Maggie sat down next to him and stole a sip from his can of Coke. “You’ve got Guppo coordinating with Serena on the Margot Huizenfelt case. Why not do it yourself?”
“Because there’s no Duluth connection.”
“So? You don’t need an excuse. You don’t think she’d welcome your help?”
“No, I don’t.”
“Call her anyway.”
“Look, Mags, I appreciate—” he began, but his words were cut off by a wild scream piercing the morning quiet of the cottage.
“No no no no no no no no no no! Stop! Stop! Stop!”
The noise was as shrill as the cry of an animal being torn apart, alive, in the next room.
It was Cat, wailing in terror.
Stride bolted out of his chair, spilling Coke in a river. He ran toward the closed bedroom door, with Maggie on his heels. When he hit the door with his shoulder, it flew around on its hinges, nearly separating from the frame. The little twin bed was on his right. The room was empty except for Cat, whose eyes were wide and fixed, her body convulsed as if electricity were rocketing through her veins. The blanket was on the floor. She flailed back and forth, swinging her hands as if tormented by a swarm of wasps.

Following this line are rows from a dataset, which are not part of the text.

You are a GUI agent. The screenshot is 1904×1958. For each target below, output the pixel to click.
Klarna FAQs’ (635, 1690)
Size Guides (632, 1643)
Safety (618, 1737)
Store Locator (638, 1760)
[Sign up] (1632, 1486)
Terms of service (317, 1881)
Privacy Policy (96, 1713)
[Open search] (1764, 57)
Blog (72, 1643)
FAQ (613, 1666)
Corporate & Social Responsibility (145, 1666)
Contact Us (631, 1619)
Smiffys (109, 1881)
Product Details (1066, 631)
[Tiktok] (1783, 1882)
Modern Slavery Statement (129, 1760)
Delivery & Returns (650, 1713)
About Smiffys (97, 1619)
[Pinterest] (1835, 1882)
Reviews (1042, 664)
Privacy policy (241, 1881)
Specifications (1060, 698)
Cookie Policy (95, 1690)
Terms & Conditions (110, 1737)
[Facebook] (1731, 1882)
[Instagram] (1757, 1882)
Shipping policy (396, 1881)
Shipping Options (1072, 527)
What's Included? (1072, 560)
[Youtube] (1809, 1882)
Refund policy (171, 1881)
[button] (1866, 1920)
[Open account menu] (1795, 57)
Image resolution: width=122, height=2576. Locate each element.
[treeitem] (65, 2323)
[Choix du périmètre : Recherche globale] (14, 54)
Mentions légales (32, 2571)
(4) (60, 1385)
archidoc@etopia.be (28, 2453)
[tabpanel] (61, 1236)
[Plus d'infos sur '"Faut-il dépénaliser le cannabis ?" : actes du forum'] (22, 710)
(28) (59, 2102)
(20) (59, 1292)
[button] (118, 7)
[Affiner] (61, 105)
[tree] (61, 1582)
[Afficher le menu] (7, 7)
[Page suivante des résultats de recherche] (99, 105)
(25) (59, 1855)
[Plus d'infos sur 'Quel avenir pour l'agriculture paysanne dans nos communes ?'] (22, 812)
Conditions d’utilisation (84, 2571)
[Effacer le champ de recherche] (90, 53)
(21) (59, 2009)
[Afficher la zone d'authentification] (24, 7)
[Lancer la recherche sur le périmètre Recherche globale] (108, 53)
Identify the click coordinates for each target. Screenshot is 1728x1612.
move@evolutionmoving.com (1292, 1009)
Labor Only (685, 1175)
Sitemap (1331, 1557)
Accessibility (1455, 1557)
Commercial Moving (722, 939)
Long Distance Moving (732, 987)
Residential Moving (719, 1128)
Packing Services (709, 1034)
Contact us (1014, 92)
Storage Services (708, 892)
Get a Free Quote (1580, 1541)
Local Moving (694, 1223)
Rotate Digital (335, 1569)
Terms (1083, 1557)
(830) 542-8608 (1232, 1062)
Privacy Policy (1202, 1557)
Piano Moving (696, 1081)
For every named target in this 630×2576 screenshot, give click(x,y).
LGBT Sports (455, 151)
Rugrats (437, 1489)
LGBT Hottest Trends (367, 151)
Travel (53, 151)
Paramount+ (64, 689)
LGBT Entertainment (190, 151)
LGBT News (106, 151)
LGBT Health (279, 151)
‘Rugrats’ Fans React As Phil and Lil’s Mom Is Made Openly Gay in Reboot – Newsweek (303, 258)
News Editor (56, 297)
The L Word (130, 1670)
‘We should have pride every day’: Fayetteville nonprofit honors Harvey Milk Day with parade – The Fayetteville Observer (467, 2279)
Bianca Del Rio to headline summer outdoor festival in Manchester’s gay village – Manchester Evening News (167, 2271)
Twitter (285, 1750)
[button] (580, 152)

“Cat!” he shouted, but she didn’t hear him.
“Cat!”
He grabbed her wrists. She erupted with ferocious strength, dislodging him and knocking the pillows and nightstand lamp to the floor. He held her again, wrapping his arms around her body as she battled to get free. Her chest was bathed in sweat. Her heart beat crazily. He didn’t think she was even awake. He whispered her name, and slowly, she ran out of struggle as he held her. Her cries died into whimpers. When he eased her back onto the bed, her eyes sank shut and her body shrank into her chest. Her arms and legs squeezed into a fetal position. He retrieved the blanket and slid it over her. She murmured into the mattress, but he didn’t recognize what she said.
“Jesus,” Maggie whispered.
He left the bedroom door open as they left. Outside, he spoke softly.
“Something’s happening to that girl,” he said. “She needs help.”